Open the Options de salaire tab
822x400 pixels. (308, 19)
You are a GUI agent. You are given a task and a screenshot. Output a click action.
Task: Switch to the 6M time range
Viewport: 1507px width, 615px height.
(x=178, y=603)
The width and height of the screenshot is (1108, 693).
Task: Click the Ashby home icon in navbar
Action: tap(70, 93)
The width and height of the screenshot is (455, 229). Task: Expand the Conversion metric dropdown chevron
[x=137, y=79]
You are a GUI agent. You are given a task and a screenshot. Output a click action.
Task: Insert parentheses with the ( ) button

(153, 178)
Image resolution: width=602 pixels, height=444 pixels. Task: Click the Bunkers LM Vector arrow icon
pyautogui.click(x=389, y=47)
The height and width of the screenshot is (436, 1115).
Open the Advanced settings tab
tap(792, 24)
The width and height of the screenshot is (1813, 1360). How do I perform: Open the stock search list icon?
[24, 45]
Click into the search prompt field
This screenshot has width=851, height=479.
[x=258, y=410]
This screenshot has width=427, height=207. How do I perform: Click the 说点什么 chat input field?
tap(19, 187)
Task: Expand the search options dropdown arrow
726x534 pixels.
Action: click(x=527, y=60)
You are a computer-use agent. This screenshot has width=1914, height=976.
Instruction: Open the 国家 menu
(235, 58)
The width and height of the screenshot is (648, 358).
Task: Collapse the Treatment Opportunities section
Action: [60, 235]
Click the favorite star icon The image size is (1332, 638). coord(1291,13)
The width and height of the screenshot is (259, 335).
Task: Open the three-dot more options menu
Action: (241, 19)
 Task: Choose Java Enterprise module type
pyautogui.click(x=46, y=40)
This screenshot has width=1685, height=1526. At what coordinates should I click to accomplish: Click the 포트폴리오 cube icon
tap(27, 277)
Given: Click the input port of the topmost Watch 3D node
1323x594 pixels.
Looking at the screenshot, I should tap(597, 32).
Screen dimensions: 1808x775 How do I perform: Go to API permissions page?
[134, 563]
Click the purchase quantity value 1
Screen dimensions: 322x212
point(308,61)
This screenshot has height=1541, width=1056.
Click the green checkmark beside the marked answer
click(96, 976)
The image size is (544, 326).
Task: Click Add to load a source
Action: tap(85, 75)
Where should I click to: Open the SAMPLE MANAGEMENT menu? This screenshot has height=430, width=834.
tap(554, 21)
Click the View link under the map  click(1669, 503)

○ ○ ○ ○ ○ ○ ○

● WORK TO BE COMPLETED
Please rewrite all of the items above, changing "dropdown" to "drop-down" wherever it occurs and leaving everything else as it is.

● EXPECTED OUTPUT
Open the Options de salaire tab
822x400 pixels. (308, 19)
You are a GUI agent. You are given a task and a screenshot. Output a click action.
Task: Switch to the 6M time range
Viewport: 1507px width, 615px height.
(x=178, y=603)
The width and height of the screenshot is (1108, 693).
Task: Click the Ashby home icon in navbar
Action: tap(70, 93)
The width and height of the screenshot is (455, 229). Task: Expand the Conversion metric drop-down chevron
[x=137, y=79]
You are a GUI agent. You are given a task and a screenshot. Output a click action.
Task: Insert parentheses with the ( ) button

(153, 178)
Image resolution: width=602 pixels, height=444 pixels. Task: Click the Bunkers LM Vector arrow icon
pyautogui.click(x=389, y=47)
The height and width of the screenshot is (436, 1115).
Open the Advanced settings tab
tap(792, 24)
The width and height of the screenshot is (1813, 1360). How do I perform: Open the stock search list icon?
[24, 45]
Click into the search prompt field
This screenshot has width=851, height=479.
[x=258, y=410]
This screenshot has width=427, height=207. How do I perform: Click the 说点什么 chat input field?
tap(19, 187)
Task: Expand the search options drop-down arrow
726x534 pixels.
Action: click(x=527, y=60)
You are a computer-use agent. This screenshot has width=1914, height=976.
Instruction: Open the 国家 menu
(235, 58)
The width and height of the screenshot is (648, 358).
Task: Collapse the Treatment Opportunities section
Action: [60, 235]
Click the favorite star icon The image size is (1332, 638). coord(1291,13)
The width and height of the screenshot is (259, 335).
Task: Open the three-dot more options menu
Action: (241, 19)
 Task: Choose Java Enterprise module type
pyautogui.click(x=46, y=40)
This screenshot has width=1685, height=1526. At what coordinates should I click to accomplish: Click the 포트폴리오 cube icon
tap(27, 277)
Given: Click the input port of the topmost Watch 3D node
1323x594 pixels.
Looking at the screenshot, I should tap(597, 32).
Screen dimensions: 1808x775 How do I perform: Go to API permissions page?
[134, 563]
Click the purchase quantity value 1
Screen dimensions: 322x212
point(308,61)
This screenshot has height=1541, width=1056.
Click the green checkmark beside the marked answer
click(96, 976)
The image size is (544, 326).
Task: Click Add to load a source
Action: tap(85, 75)
Where should I click to: Open the SAMPLE MANAGEMENT menu? This screenshot has height=430, width=834.
tap(554, 21)
Click the View link under the map  click(1669, 503)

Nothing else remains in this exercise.